* READING TEXT
** begin **
You are viewing a plain text version of this content. The canonical link for it is here.
Posted to issues-all@impala.apache.org by "ASF subversion and git services (Jira)" <ji...@apache.org> on 2023/03/02 00:22:00 UTC

[jira] [Commented] (IMPALA-4530) Sort node after exchange should start sorting after first RowBatch is received

    [ https://issues.apache.org/jira/browse/IMPALA-4530?page=com.atlassian.jira.plugin.system.issuetabpanels:comment-tabpanel&focusedCommentId=17695382#comment-17695382 ] 

ASF subversion and git services commented on IMPALA-4530:
---------------------------------------------------------

Commit 939a6ae14e5416845a43d3d41d01c43e8123a0b9 in impala's branch refs/heads/master from noemi
[ https://gitbox.apache.org/repos/asf?p=impala.git;h=939a6ae14 ]

IMPALA-11477: Adding Codegen to sorted-run-merger

SortedRunMerger is used to merge multiple, already sorted runs.
It is used for external merge in the sorter (SortNode), and in
KRPC data stream receiver (ExchangeNode).

SortedRunMerger builds and maintains a min heap of the sorted input
runs. Rewrote SortedRunMerger::Heapify from recursive to iterative
and moved to a separate new source file: sorted-run-merger-ir.cc.
Added a static Codegen() to SortedRunMerger and call it from the
corresponding ExecNodes: SortNode and ExchangeNode.

This change lets the merger use the codegened version of
TupleRowComparator instead of the interpreted one, which can increase
the speed, especially in case of complex comparison expressions.
This change also serves as a base for further codegen-related
optimizations in the merger.

Testing:
 - run existing E2E sort tests (test-sort.py)
** end **
* AIM OF THE EXERCISE
Reproduce the Impala commit notice word for word, everything from "ASF subversion and git services commented" down to "stream receiver (ExchangeNode).".

* SOURCE DATA
** begin **
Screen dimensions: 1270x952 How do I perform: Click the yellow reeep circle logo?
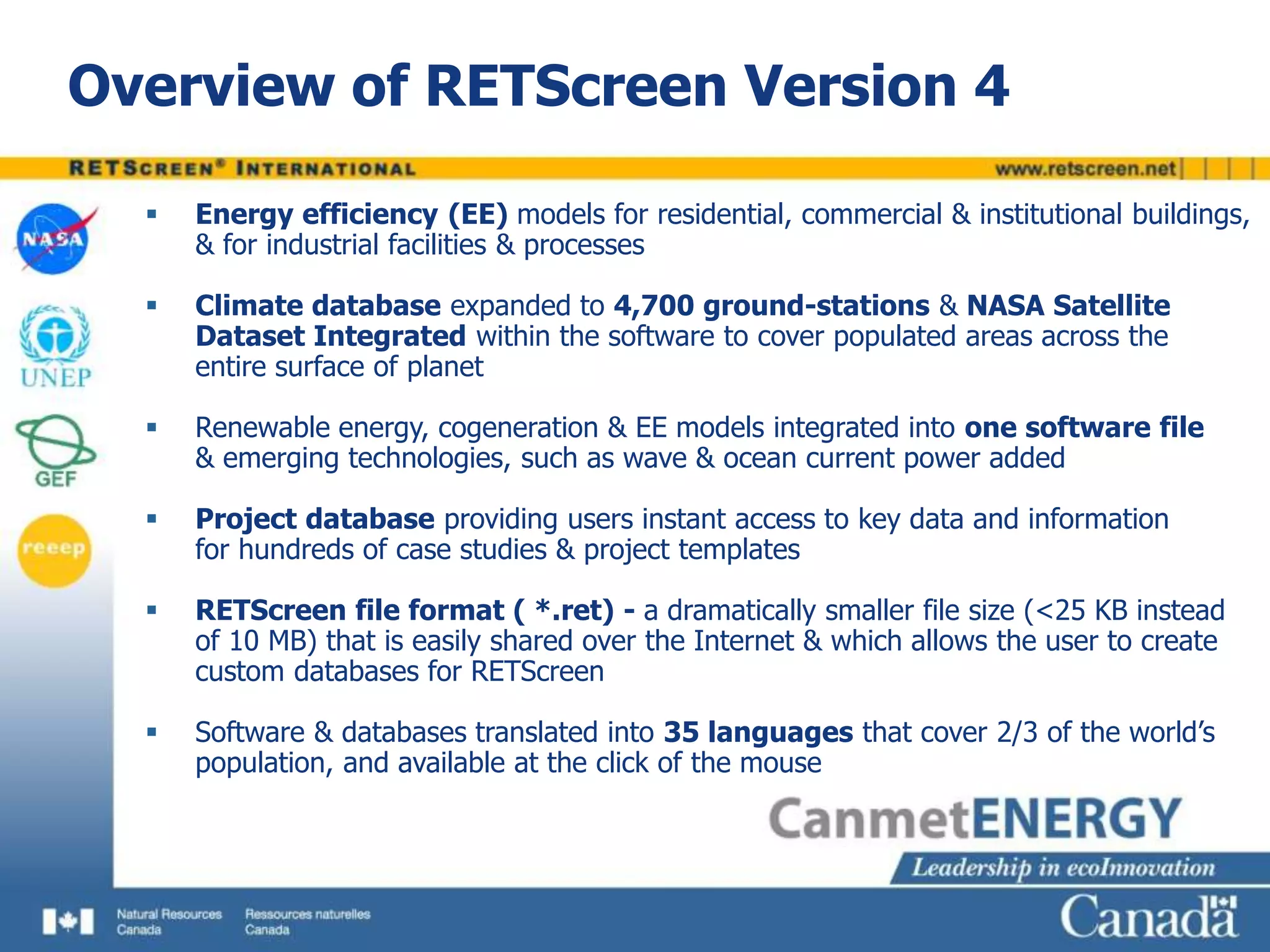coord(55,550)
** end **
* FULL SOLUTION
ASF subversion and git services commented on IMPALA-4530:
---------------------------------------------------------

Commit 939a6ae14e5416845a43d3d41d01c43e8123a0b9 in impala's branch refs/heads/master from noemi
[ https://gitbox.apache.org/repos/asf?p=impala.git;h=939a6ae14 ]

IMPALA-11477: Adding Codegen to sorted-run-merger

SortedRunMerger is used to merge multiple, already sorted runs.
It is used for external merge in the sorter (SortNode), and in
KRPC data stream receiver (ExchangeNode).